Step 2: Compute \(X^T X\) and \(X^T y\):

X^T X = \begin{bmatrix}4 & 10 \\ 10 & 30\end{bmatrix}, \quad X^T y = \begin{bmatrix}17 \\ 51\end{bmatrix}

Step 3: Add penalty (\(\lambda = 1\)):

X^T X + \lambda I = \begin{bmatrix}5 & 10 \\ 10 & 31\end{bmatrix}

Step 4: Inverse:

(X^T X + \lambda I)^{-1} = \frac{1}{55}\begin{bmatrix}31 & -10 \\ -10 & 5\end{bmatrix}

Step 5: Multiply (showing the intermediate step):

\begin{bmatrix}31 & -10 \\ -10 & 5\end{bmatrix} \begin{bmatrix}17 \\ 51\end{bmatrix} = \begin{bmatrix}935 - 510 \\ -170 + 255\end{bmatrix} = \begin{bmatrix}425 \\ 85\end{bmatrix}

\hat{\beta}_{ridge} = \frac{1}{55}\begin{bmatrix}425 \\ 85\end{bmatrix} = \begin{bmatrix}0.309 \\ 1.545\end{bmatrix}

Final model:

\hat{y} = 0.309 + 1.545x

4. Manual Calculation in Python (NumPy)


import numpy as np

# Design matrix with intercept
X = np.array([[1,1],[1,2],[1,3],[1,4]])
y = np.array([2,3,5,7])
lmbda = 1

XtX = X.T @ X
Xty = X.T @ y
ridge_matrix = XtX + lmbda * np.eye(XtX.shape[0])
ridge_inv = np.linalg.inv(ridge_matrix)
beta_ridge = ridge_inv @ Xty

print("Ridge coefficients:", beta_ridge)

5. Ridge in Scikit-learn


from sklearn.linear_model import Ridge
import numpy as np

X_feature = np.array([[1],[2],[3],[4]])
y = np.array([2,3,5,7])

ridge = Ridge(alpha=1, fit_intercept=True)
ridge.fit(X_feature, y)

print("Intercept:", ridge.intercept_)
print("Coefficient:", ridge.coef_)

6. Visualizing Ridge Effect

(a) Coefficients vs λ

As λ increases, coefficients shrink toward zero. This prevents unstable, extreme values.

(b) Error vs λ

For very small λ, the model can overfit (low bias, high variance). For very large λ, it underfits (high bias, low variance). The sweet spot is at an intermediate λ, which is why we usually pick it using cross-validation.

7. When Should You Use Ridge?

When features are correlated (multicollinearity).
When you care more about prediction than coefficient interpretation.
When you want to reduce variance at the cost of some bias.

8. Pros and Cons

Pros

Stabilizes regression with correlated predictors.
Improves prediction accuracy on unseen data.
Always solvable (matrix invertibility guaranteed).

Cons

Does not perform feature selection (coefficients never become exactly zero).
Choice of λ is critical and must be tuned (cross-validation).
Coefficients are harder to interpret after shrinkage.

9. Key Takeaways

Ridge adds an L2 penalty that shrinks coefficients.
It’s useful for noisy, correlated datasets.
λ controls the bias-variance tradeoff.
Great entry point for learning regularization.

10. Conclusion

Ridge Regression shows that a slightly biased model can generalize better than an unbiased but unstable model.
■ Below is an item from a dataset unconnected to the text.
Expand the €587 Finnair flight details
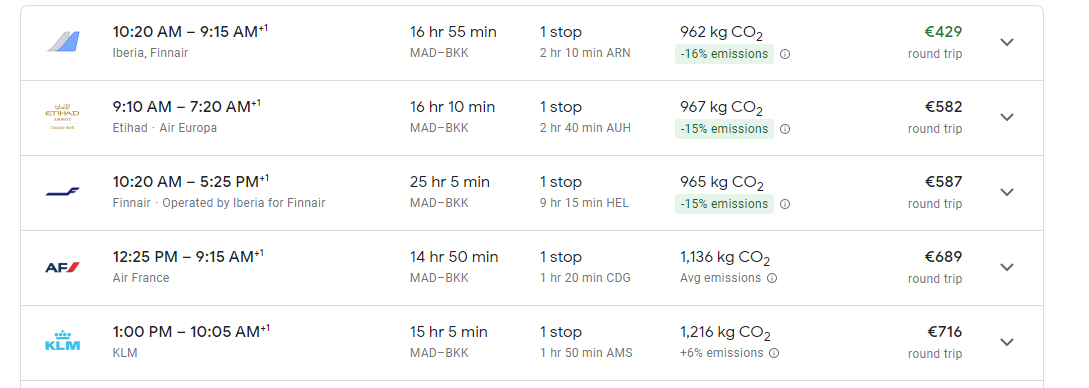This screenshot has width=1089, height=388. 1006,192
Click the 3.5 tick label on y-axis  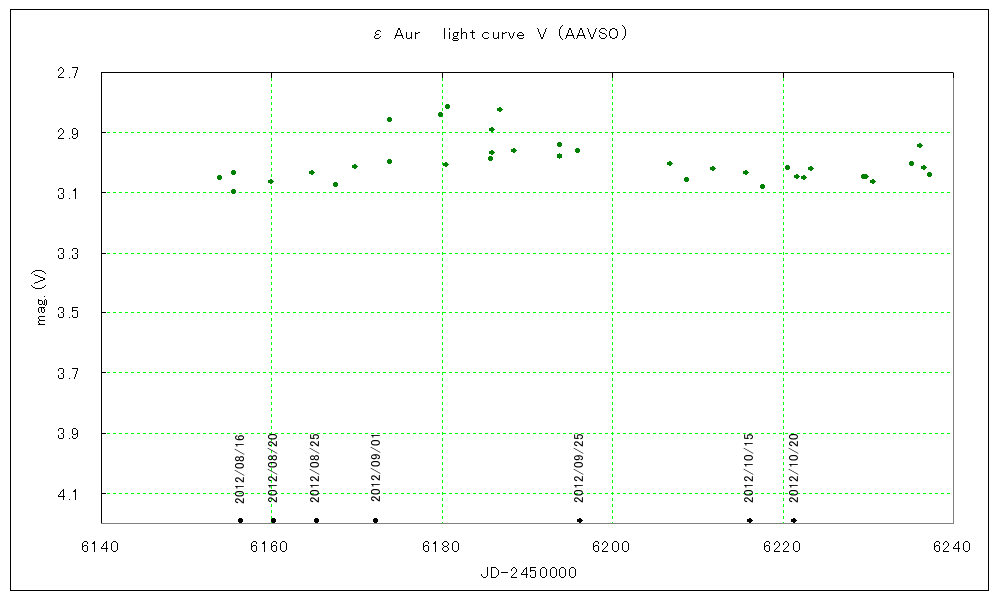71,313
By controlling coefficient size, Ridge helps create robust and reliable predictive models.

References

← Previous Post Next Post →

A Beginner’s Guide to Ridge Regression (L2 Regularization)

Regularization Techniques II

A Beginner’s Guide to Ridge Regression (L2 Regularization)

1. Why Do We Need Ridge Regression?

2. How Do We Derive the Ridge Equation?

3. Manual Example with a Tiny Dataset (Step-by-Step)

4. Manual Calculation in Python (NumPy)

5. Ridge in Scikit-learn

6. Visualizing Ridge Effect

(a) Coefficients vs λ

(b) Error vs λ

7. When Should You Use Ridge?

8. Pros and Cons

Pros

Cons

9. Key Takeaways

10. Conclusion

References

Related Articles

A Beginner’s Guide to Ridge Regression (L2 Regularization)

1. Why Do We Need Ridge Regression?

2. How Do We Derive the Ridge Equation?

3. Manual Example with a Tiny Dataset (Step-by-Step)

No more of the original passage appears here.